YOUR INSTRUCTIONS: Reproduce the data below line by line, from its first line to the line with "Select the Feature column header", both included, and nothing past that point.

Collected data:
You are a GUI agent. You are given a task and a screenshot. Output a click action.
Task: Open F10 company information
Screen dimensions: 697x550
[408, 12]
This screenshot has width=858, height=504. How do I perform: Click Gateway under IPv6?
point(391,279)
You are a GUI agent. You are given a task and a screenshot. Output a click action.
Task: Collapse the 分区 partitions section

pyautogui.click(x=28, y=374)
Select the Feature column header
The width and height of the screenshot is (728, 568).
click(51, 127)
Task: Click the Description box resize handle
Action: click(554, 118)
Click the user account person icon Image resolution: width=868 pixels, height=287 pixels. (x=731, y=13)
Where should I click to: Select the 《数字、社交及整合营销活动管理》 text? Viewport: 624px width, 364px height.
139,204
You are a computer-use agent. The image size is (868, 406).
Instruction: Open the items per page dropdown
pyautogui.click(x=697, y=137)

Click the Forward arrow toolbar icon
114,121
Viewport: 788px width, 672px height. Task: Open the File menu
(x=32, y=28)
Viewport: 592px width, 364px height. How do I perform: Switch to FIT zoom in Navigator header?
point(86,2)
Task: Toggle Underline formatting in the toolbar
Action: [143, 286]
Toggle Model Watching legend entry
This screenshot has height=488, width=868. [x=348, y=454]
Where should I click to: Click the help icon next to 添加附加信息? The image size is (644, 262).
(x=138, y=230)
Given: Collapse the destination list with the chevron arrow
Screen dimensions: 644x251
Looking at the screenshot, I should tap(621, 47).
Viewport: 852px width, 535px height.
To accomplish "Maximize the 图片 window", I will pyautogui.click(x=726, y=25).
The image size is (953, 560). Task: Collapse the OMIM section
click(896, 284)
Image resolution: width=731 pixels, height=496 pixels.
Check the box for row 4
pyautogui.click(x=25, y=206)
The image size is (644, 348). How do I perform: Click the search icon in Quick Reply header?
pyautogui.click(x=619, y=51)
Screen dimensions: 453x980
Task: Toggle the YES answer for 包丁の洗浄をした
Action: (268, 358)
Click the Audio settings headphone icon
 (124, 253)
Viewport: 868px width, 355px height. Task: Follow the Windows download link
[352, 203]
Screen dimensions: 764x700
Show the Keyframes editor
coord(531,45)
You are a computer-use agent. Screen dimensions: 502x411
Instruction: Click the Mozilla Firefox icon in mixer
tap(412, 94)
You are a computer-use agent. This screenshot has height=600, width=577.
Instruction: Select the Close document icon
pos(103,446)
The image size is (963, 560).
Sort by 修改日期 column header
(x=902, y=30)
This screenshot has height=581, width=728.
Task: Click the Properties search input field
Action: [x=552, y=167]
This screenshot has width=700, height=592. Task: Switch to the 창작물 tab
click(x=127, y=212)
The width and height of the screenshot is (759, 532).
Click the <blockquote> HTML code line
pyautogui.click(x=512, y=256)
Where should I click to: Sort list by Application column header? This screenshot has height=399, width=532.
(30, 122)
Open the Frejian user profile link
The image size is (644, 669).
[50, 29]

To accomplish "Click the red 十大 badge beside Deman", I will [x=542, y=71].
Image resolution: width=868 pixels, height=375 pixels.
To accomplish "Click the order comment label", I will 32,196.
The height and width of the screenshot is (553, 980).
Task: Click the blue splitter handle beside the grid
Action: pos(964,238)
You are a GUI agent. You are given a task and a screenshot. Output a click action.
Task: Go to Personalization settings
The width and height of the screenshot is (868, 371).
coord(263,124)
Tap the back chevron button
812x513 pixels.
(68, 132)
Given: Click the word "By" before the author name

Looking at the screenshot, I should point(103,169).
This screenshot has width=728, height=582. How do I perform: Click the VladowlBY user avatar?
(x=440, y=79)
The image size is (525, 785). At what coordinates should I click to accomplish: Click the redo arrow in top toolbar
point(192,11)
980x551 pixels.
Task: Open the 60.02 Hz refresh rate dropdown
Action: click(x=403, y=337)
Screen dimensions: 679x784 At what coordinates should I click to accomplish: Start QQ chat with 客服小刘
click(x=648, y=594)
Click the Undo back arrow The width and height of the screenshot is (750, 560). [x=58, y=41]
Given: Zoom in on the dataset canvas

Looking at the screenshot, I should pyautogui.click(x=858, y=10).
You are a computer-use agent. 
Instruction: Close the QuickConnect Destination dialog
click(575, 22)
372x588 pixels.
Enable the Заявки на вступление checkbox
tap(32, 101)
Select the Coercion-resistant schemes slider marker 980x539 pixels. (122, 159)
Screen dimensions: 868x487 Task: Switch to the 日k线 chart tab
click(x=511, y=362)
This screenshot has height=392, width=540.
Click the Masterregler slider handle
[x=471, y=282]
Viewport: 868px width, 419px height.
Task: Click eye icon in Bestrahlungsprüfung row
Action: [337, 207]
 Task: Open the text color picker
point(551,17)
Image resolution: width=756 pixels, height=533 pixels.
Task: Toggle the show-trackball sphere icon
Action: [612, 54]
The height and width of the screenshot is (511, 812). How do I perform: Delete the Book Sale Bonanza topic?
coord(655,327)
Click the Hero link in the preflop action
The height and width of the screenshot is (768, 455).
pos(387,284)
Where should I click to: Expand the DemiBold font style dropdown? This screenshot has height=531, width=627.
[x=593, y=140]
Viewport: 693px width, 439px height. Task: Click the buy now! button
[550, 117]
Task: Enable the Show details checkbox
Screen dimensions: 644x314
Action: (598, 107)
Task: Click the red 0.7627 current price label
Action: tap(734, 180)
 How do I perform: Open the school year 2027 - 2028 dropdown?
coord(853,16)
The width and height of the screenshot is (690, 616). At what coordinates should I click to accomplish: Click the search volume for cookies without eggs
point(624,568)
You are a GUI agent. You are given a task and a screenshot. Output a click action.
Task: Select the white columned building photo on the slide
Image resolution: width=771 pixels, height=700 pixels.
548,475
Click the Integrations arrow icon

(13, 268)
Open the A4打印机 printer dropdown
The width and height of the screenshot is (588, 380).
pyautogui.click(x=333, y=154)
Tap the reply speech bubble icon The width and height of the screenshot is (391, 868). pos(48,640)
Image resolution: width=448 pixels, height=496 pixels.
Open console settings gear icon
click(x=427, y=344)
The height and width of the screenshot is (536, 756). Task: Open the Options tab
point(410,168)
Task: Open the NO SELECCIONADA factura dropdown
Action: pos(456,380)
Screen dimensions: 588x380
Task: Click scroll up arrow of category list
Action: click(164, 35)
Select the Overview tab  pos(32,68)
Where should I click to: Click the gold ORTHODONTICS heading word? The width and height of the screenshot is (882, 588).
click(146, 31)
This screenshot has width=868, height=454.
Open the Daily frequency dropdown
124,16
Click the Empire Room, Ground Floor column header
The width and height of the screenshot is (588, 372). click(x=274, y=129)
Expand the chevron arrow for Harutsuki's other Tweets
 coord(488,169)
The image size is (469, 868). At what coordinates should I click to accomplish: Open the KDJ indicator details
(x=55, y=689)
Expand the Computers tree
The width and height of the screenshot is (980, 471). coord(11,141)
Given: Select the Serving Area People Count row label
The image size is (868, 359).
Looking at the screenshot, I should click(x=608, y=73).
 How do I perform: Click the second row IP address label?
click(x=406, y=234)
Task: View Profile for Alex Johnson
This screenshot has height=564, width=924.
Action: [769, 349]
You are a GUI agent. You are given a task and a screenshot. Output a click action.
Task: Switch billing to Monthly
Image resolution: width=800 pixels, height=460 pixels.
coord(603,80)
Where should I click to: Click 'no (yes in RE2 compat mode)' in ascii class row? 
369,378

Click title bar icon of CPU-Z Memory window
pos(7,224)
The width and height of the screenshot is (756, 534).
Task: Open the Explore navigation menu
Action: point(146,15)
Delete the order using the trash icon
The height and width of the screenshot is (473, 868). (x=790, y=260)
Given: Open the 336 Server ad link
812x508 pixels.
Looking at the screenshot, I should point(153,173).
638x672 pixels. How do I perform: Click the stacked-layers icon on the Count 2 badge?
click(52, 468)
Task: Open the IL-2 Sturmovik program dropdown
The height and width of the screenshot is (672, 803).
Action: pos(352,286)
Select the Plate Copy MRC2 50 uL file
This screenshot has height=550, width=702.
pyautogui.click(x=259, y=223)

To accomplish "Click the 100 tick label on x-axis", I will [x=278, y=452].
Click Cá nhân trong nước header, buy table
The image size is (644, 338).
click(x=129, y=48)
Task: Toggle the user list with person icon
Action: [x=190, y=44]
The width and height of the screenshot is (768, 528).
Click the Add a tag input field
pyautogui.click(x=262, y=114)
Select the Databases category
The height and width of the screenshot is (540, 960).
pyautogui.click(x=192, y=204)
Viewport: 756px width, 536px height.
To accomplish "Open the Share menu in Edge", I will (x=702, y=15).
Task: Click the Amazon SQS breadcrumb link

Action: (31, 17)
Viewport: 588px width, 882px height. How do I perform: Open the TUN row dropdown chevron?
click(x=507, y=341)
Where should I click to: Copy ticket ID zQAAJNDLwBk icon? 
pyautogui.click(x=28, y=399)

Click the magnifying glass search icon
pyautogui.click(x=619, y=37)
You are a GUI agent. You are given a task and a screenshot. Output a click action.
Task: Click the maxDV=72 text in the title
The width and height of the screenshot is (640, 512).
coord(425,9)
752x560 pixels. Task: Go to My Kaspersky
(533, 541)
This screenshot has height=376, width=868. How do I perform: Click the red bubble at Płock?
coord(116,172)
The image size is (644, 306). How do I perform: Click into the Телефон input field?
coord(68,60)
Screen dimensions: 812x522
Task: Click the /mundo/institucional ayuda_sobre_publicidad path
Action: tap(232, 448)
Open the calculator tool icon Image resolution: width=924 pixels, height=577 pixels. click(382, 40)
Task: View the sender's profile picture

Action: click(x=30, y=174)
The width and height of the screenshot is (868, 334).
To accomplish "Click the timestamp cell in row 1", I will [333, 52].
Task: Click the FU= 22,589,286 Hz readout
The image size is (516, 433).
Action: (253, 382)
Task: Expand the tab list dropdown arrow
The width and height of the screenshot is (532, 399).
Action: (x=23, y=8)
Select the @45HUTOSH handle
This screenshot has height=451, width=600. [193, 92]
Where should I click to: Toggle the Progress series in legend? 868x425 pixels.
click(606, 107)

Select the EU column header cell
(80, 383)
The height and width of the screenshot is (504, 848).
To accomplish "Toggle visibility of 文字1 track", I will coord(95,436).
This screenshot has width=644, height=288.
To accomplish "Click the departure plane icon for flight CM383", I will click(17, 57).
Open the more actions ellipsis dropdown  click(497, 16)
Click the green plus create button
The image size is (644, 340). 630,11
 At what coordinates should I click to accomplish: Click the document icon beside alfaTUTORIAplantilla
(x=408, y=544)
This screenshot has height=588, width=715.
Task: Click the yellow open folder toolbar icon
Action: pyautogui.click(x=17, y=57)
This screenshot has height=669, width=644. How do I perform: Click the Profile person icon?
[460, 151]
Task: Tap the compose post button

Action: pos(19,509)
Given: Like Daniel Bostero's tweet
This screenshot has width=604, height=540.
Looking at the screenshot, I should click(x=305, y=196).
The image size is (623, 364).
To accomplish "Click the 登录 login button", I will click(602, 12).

WRITTEN REPLY:
You are a GUI agent. You are given a task and a screenshot. Output a click action.
Task: Open F10 company information
Screen dimensions: 697x550
[408, 12]
This screenshot has width=858, height=504. How do I perform: Click Gateway under IPv6?
point(391,279)
You are a GUI agent. You are given a task and a screenshot. Output a click action.
Task: Collapse the 分区 partitions section

pyautogui.click(x=28, y=374)
Select the Feature column header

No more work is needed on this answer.